Advanced DP — patterns and use cases
The five advanced DP families that cover most mid-to-hard contest DP: two-sequence/grid prefix DP, interval DP, bitmask DP, digit DP, and tree DP. Each comes with its state signature, when to use it, the feasible constraint range, and a top-down template.
Pattern 1 — Two-sequence / grid prefix DP
State: solve(i, j) — a pair of indices into two sequences (or row/column of a grid). Transition: compare the current pair; either they match (consume both) or you skip one side.
Use when: the problem compares or aligns two sequences — longest common subsequence, edit distance, shortest common supersequence, counting distinct subsequences, regex/wildcard matching.
Size: O(n·m) states, O(1)–O(alphabet) work → feasible for n, m ≤ several thousand.
Template — edit distance (min insert/delete/replace to turn s into t):
int n, m;
string s, t;
int memo[2005][2005]; // init -1
int ed(int i, int j) {
if (i == n) return m - j; // insert the rest of t
if (j == m) return n - i; // delete the rest of s
int& r = memo[i][j];
if (r != -1) return r;
if (s[i] == t[j]) return r = ed(i + 1, j + 1); // free match
return r = 1 + min({ ed(i + 1, j), // delete s[i]

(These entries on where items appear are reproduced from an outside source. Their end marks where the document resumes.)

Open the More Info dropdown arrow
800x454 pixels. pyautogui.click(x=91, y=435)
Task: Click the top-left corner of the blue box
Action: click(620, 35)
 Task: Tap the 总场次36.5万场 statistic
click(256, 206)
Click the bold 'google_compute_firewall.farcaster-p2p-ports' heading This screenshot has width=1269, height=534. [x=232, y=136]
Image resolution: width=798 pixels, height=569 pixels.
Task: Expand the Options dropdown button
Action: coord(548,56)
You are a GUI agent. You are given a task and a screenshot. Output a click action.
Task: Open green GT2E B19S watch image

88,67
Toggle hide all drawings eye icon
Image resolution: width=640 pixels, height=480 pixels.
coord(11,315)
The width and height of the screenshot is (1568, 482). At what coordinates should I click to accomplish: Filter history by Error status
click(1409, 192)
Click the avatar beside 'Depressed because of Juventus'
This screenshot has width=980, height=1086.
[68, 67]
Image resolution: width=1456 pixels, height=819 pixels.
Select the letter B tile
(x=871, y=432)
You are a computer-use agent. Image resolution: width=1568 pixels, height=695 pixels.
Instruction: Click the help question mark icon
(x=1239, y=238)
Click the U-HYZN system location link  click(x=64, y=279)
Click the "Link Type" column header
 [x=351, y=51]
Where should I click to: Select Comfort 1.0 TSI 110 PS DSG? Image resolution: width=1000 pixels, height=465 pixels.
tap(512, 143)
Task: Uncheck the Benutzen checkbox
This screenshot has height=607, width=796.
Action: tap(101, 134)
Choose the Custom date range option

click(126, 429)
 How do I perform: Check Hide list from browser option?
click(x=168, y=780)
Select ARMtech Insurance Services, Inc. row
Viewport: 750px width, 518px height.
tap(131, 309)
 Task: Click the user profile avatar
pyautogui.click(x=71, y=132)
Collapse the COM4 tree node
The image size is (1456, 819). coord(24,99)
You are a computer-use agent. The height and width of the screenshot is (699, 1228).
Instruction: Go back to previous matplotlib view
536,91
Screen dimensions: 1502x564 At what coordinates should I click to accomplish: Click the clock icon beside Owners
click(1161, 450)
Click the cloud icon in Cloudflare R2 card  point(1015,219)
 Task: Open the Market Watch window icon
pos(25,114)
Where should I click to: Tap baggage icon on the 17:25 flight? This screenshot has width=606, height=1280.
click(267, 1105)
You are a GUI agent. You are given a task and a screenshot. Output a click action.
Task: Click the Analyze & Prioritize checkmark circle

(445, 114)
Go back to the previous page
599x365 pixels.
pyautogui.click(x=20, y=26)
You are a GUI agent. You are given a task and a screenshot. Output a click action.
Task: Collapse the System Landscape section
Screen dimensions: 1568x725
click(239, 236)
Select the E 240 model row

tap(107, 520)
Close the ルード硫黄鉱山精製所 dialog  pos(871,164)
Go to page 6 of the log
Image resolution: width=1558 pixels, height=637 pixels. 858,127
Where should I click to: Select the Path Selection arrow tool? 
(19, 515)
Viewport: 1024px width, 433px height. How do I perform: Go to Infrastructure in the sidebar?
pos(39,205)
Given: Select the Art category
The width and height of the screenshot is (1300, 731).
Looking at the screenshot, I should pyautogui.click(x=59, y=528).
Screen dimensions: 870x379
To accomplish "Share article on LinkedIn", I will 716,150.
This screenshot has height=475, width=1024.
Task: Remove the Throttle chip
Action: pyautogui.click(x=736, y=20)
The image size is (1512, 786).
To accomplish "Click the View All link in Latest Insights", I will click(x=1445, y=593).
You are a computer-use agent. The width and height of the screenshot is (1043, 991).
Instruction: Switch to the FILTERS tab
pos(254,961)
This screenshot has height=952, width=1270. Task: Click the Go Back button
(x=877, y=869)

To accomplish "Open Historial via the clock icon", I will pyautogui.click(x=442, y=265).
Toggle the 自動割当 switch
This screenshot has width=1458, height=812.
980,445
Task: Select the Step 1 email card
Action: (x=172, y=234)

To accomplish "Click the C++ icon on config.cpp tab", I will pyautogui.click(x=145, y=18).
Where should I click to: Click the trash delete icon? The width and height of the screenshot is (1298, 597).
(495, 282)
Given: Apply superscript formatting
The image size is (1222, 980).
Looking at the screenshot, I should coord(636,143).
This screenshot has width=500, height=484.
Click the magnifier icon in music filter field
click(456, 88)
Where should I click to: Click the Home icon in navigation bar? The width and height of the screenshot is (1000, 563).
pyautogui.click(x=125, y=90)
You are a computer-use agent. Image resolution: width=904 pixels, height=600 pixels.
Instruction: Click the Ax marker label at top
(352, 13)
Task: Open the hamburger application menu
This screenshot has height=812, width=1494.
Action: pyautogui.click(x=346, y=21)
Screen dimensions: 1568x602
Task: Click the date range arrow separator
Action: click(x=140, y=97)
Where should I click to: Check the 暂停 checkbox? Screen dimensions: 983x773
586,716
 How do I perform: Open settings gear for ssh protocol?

ed(i, j + 1), // insert t[j]
ed(i + 1, j + 1) });// replace
}LCS is the same skeleton with +1 on a match and max of the two skips. This pattern is the natural generalisation of Part 1's prefix/LIS DP from one sequence to two.
Pattern 2 — Interval DP
State: solve(l, r) — the answer for the contiguous range [l, r]. Transition: either pick a split point k inside the range and combine the two halves, or peel off an endpoint.
Use when: the cost of combining a range depends on how you parenthesise/order operations inside it — matrix chain multiplication, optimal BST, burst balloons, palindrome problems, merging stones, removing boxes.
Size: O(n²) states × O(n) splits → O(n³), so n ≤ ~500.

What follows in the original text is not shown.